Dataset entries

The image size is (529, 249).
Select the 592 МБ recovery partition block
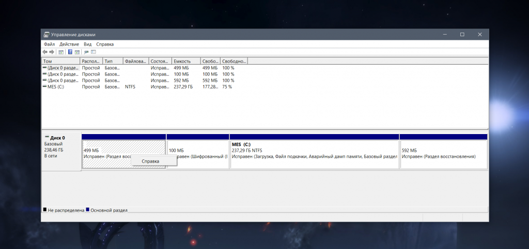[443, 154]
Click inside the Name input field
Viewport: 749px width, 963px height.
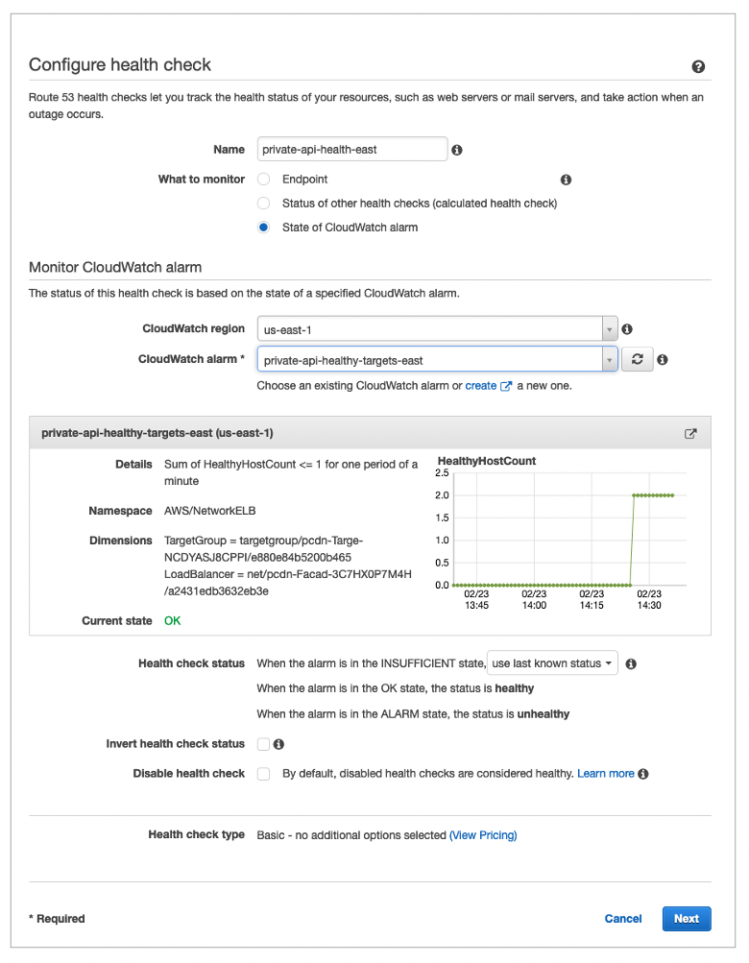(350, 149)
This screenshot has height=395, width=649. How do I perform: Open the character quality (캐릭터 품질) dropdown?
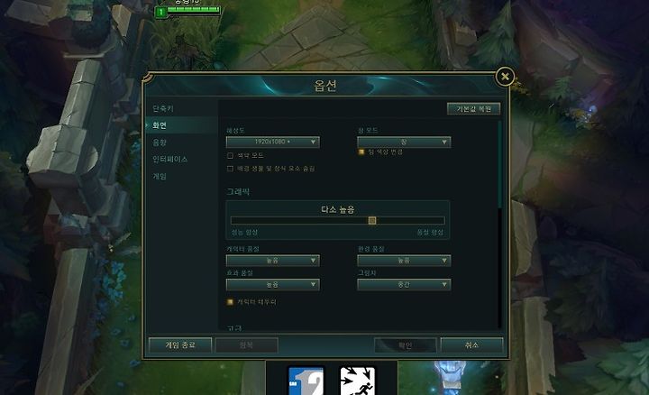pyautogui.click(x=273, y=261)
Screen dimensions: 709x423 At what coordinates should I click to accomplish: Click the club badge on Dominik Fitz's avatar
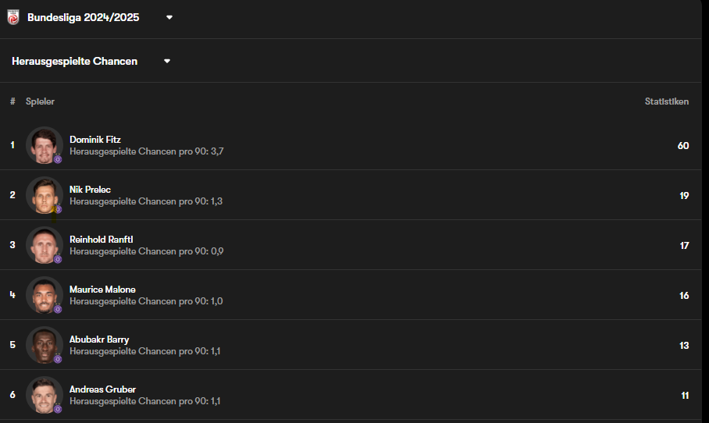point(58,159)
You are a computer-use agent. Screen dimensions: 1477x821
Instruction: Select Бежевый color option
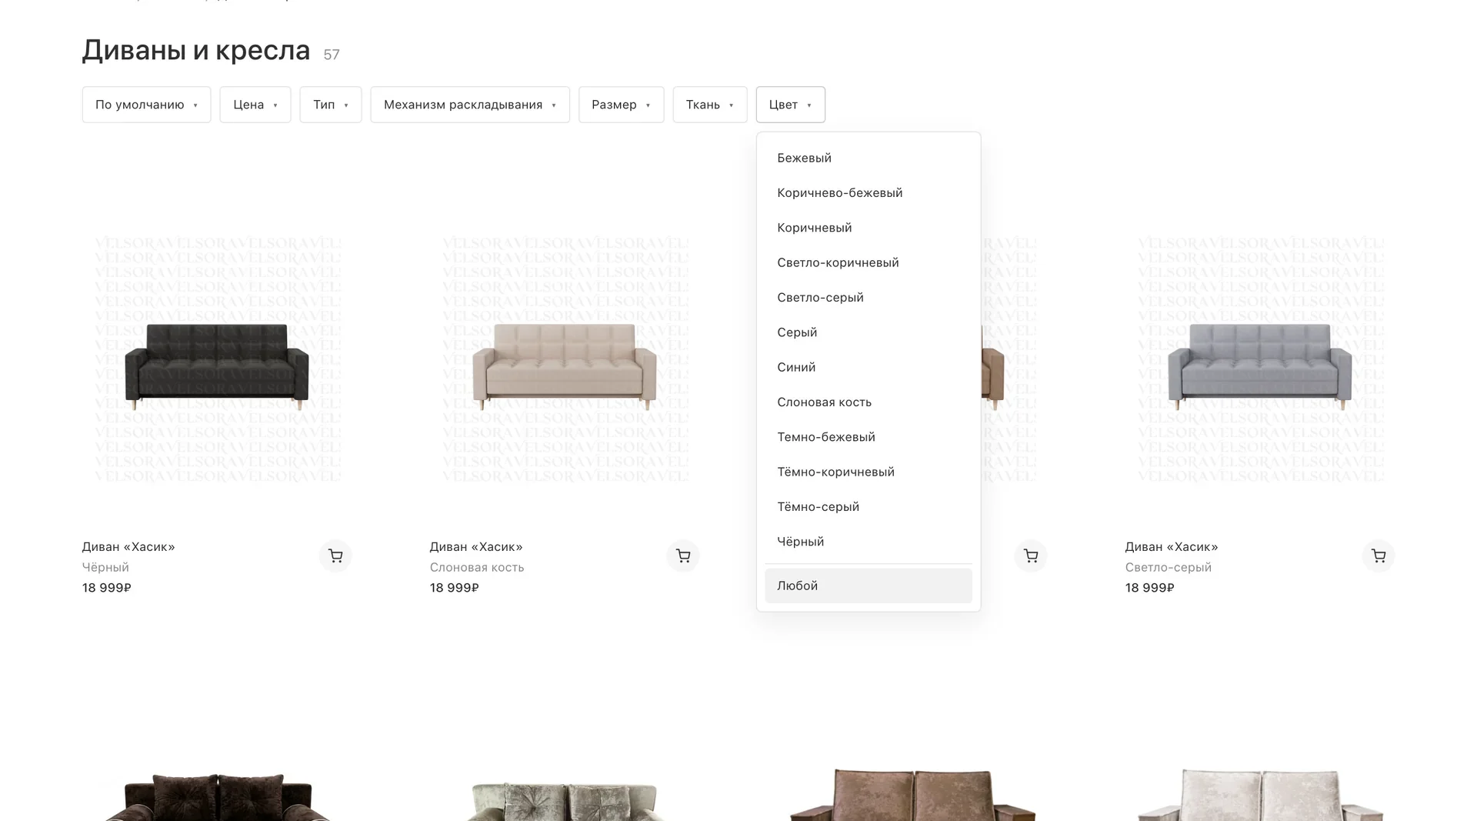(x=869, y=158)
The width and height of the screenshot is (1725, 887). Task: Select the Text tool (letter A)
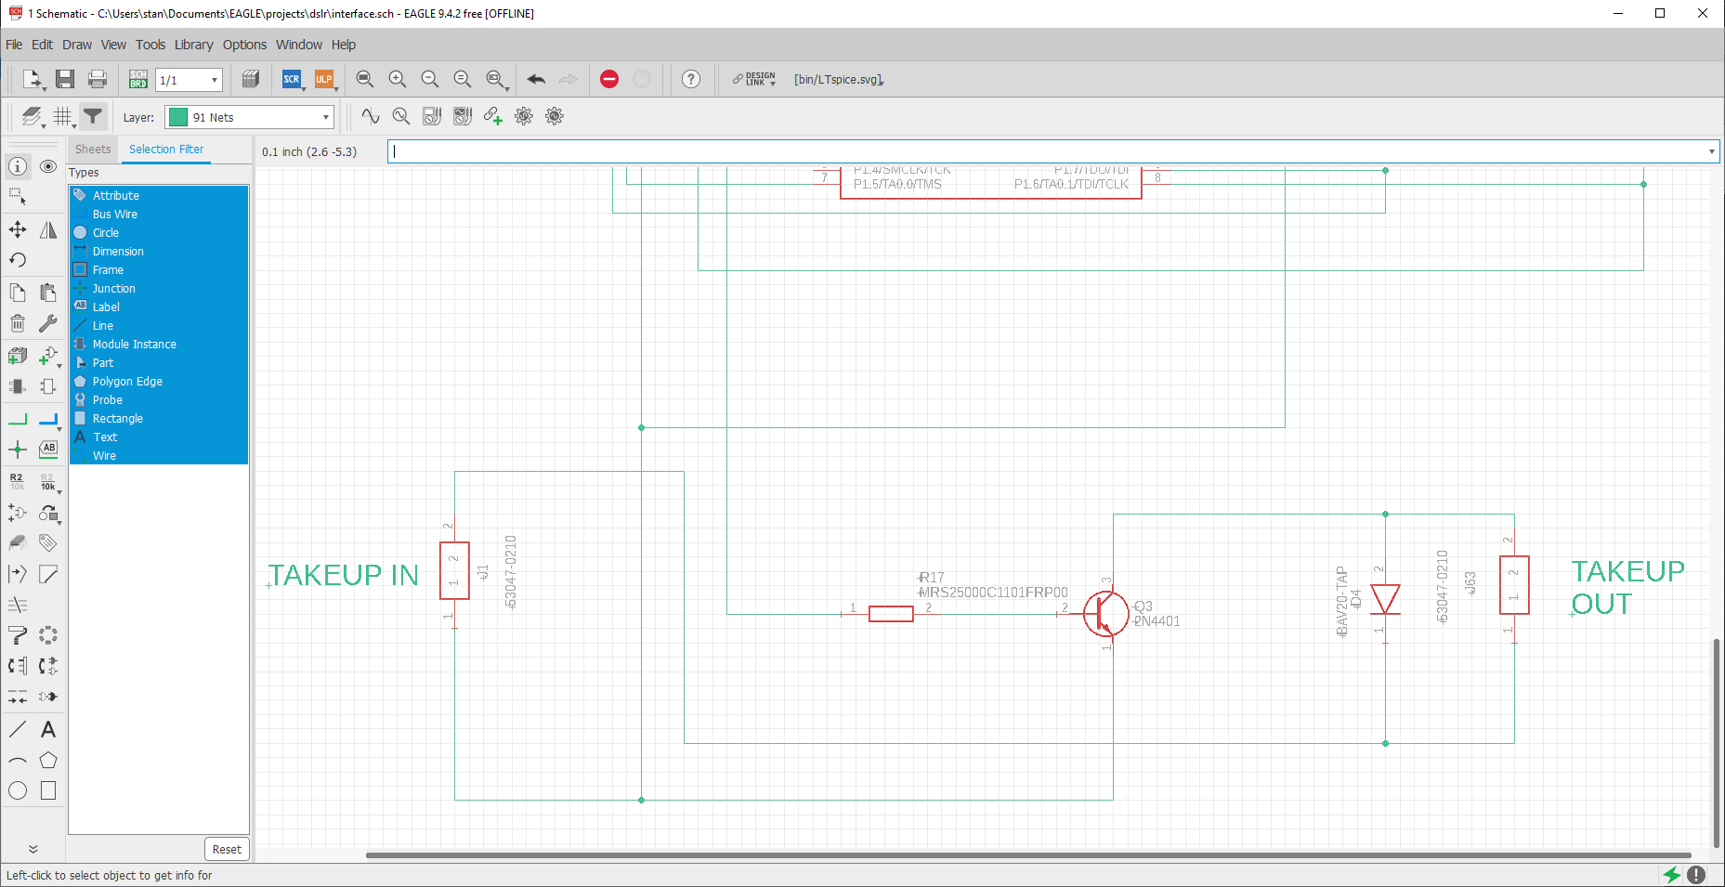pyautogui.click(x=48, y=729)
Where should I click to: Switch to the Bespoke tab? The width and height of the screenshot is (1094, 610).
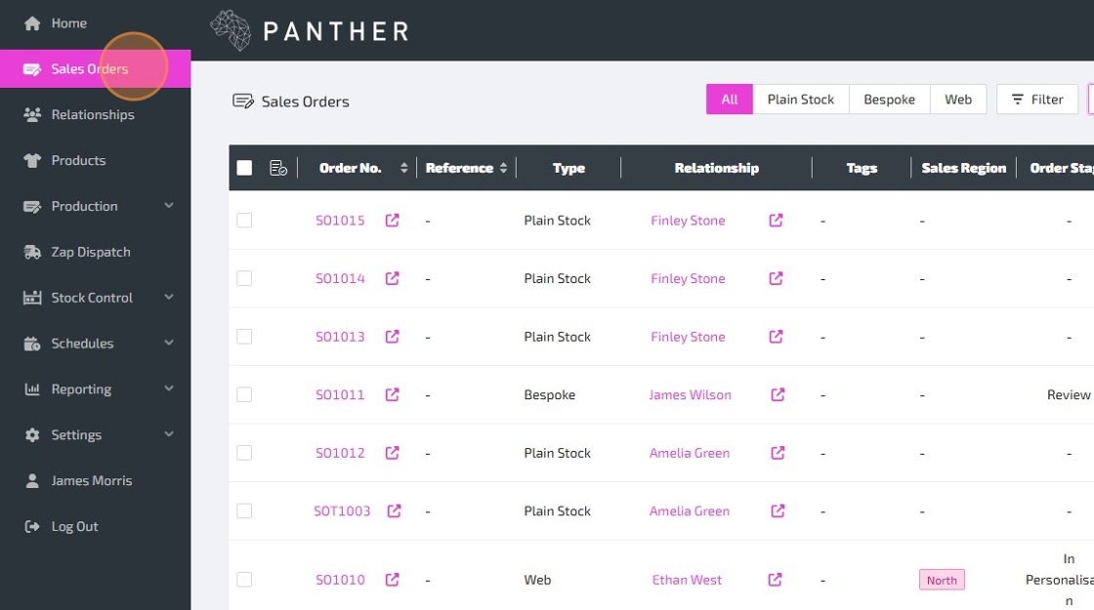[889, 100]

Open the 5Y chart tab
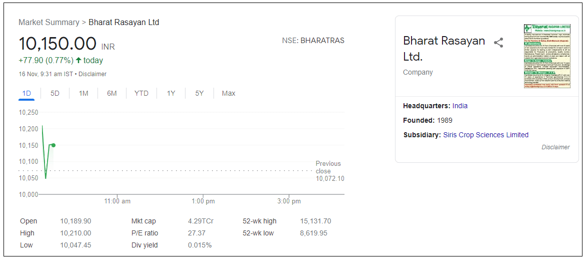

Exercise objective =
Transcribe the entries above verbatim, omitting their pictures.

Answer for the task =
The image size is (529, 249).
Select the 592 МБ recovery partition block
[443, 154]
Click inside the Name input field
Viewport: 749px width, 963px height.
(350, 149)
This screenshot has height=395, width=649. How do I perform: Open the character quality (캐릭터 품질) dropdown?
pyautogui.click(x=273, y=261)
Screen dimensions: 709x423 At what coordinates should I click to accomplish: Click the club badge on Dominik Fitz's avatar
point(58,159)
You are a computer-use agent. Screen dimensions: 1477x821
Instruction: Select Бежевый color option
(x=869, y=158)
The width and height of the screenshot is (1725, 887). Task: Select the Text tool (letter A)
pyautogui.click(x=48, y=729)
Where should I click to: Switch to the Bespoke tab? The width and height of the screenshot is (1094, 610).
[889, 100]

Open the 5Y chart tab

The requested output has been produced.